Anna Burger, chair of Change to Win, said, “Alito’s workplace would be one where worker rights would be severely curtailed. Alito’s record indicates he would side with those who would deny workers a real voice on the job.”

Senate Judiciary Committee hearings on Alito open Jan. 9.

The AFL-CIO documented 25 Alito case opinions and sent them, with Sweeney’s letter, to the Senate. They included the following:

* A 1994 case where Alito argued against overtime pay for reporters for a chain of suburban Pittsburgh newspapers because the Fair Labor Standards Act exempts workers at “small” newspapers. Alito was the minority opinion in this case.

* A 1997 Pennsylvania case where Alito’s majority opinion said corporate officers of bankrupt firms could not be held liable for unpaid wages of the workers.

* A 2002 case where Alito ruled a company had not had enough prior notice — despite 13 old job safety and health violations — of 33 new OSHA charges that it “failed to abate” on-the-job hazards. Alito threw out OSHA’s new charges.

* A 1997 case where Alito said a coal processing plant wasn’t a “mine” subject to federal health and safety rules.

* A 1991 Alito opinion overturning a National Labor Relations Board ruling that the employer involved “discriminatorily failed to recall union supporters from layoff.”

* A 1993 ruling throwing out the union election in Indiana Hospital in Indiana, Pa. The NLRB had upheld the vote and rejected the hospital’s objections, but Alito sent the case back to the board on technical grounds.

* In 1997, Alito invoked the Taft-Hartley Act in arguing against a provision in the UAW-Caterpillar contract which allows employees to perform grievance handling while on the clock. In dissenting from the majority of an 11-judge court, Alito said this “no docking” provision violates Taft-Hartley, “which criminalizes the payment of things of value by employers to labor organizations.”

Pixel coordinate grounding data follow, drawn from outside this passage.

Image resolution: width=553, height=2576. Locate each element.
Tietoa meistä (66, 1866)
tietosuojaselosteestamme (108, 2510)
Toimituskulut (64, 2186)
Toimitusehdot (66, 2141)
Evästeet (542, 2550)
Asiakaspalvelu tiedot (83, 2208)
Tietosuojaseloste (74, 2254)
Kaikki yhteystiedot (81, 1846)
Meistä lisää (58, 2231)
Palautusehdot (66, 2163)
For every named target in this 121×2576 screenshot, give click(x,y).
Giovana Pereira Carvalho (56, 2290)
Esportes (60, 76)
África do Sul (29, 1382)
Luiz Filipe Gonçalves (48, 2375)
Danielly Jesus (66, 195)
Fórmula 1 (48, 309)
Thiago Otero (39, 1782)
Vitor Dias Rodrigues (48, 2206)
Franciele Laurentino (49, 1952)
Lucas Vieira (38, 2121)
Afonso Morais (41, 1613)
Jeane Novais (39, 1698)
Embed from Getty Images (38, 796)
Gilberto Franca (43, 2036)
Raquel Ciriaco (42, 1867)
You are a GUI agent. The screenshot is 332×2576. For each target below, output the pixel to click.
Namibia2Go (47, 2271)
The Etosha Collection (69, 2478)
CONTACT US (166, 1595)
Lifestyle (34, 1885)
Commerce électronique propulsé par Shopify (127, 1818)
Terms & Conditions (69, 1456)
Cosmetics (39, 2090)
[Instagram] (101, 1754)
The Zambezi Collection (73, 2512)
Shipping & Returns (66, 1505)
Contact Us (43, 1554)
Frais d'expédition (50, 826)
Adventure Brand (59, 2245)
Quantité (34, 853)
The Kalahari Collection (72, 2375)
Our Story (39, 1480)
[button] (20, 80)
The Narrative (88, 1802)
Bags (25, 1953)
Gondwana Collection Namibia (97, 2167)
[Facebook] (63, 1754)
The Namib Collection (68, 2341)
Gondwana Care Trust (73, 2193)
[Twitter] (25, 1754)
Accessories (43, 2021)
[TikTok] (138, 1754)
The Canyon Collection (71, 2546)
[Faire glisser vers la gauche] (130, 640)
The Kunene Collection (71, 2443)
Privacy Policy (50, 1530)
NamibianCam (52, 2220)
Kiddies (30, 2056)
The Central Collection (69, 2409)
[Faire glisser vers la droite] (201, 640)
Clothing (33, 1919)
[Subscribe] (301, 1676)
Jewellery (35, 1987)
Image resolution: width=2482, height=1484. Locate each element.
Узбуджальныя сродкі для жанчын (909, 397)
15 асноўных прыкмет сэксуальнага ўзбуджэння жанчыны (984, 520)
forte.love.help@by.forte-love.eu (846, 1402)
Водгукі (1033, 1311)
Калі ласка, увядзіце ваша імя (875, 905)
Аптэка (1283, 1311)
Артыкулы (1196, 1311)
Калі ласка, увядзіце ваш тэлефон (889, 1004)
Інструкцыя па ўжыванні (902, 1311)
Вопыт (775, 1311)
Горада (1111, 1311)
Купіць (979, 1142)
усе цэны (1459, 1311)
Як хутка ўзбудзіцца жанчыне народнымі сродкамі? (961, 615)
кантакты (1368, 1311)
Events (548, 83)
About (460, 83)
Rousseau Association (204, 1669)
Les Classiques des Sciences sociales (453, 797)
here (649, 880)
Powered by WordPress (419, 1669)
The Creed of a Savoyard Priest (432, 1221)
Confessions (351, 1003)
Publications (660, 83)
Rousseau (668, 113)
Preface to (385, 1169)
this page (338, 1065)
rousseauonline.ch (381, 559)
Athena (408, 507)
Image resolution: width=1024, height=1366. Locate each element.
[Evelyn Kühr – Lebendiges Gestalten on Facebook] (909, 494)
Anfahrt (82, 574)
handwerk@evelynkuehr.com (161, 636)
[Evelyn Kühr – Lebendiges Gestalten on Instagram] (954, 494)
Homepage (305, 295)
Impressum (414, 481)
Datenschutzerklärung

* In 2000, Alito spoke for the circuit court in ruling state workers could not sue their states for violating the Family and Medical Leave Act. Alito ruled that the FMLA was a “disproportionate solution” to the problem of discrimination by the states. The AFL-CIO pointed out, “The Supreme Court later decided otherwise with respect to the family leave provisions of the FMLA,” in a decision written by the late Chief Justice William Rehnquist.

Sweeney’s letter noted Alito’s fellow appellate judges criticize his “excessively narrow view of worker protection and civil rights statutes.”

Besides Alito’s “disturbing tendency to take an extremely narrow and restrictive view of laws to protect workers’ rights, resulting in workers being deprived of wage and hour, health and safety, antidiscrimination, pension, and other important protections,” the letter said, “Alito holds federal agencies to an unrealistically high standard when they seek to enforce worker protection laws, often reversing them on hyper-technical grounds and depriving workers of important protections as a result.”

“We are also very concerned about Alito’s views on the scope of congressional power, given some of his rulings in this area, and his views about voting rights, given his criticism of the Warren Court and its reapportionment decisions,” the AFL-CIO said.